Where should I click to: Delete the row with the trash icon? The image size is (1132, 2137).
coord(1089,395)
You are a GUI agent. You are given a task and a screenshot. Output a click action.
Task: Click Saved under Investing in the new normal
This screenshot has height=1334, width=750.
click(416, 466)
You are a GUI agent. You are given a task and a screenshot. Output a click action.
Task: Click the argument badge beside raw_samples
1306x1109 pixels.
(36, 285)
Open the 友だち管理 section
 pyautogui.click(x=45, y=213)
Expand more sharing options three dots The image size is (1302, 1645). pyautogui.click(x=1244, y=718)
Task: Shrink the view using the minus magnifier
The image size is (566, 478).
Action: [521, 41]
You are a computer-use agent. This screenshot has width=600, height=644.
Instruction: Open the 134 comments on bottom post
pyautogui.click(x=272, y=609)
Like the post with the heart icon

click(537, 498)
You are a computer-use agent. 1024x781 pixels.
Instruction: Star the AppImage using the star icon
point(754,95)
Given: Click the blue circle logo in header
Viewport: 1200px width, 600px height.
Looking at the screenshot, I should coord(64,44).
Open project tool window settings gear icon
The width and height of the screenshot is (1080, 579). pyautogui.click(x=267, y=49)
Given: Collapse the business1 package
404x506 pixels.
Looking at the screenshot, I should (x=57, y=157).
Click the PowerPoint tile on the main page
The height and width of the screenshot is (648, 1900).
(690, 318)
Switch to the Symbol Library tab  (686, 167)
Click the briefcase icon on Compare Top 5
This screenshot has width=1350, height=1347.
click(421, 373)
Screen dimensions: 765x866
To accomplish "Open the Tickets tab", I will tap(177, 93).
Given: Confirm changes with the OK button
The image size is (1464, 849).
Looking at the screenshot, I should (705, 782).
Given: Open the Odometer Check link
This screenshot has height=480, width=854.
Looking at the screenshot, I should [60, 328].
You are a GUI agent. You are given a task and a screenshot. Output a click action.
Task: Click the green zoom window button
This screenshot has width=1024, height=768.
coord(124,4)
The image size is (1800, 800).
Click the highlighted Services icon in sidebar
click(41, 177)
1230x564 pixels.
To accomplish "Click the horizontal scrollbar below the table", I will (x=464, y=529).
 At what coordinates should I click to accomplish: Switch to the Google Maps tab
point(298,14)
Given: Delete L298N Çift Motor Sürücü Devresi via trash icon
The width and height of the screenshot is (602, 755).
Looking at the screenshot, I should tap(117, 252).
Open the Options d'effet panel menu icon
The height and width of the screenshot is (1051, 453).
::::::::
* **Directions**
I need each line of the entries that holds the string "will" located and copied.

* **Answer to the exercise**
To accomplish "Open the Tickets tab", I will tap(177, 93).
To accomplish "Click the horizontal scrollbar below the table", I will (x=464, y=529).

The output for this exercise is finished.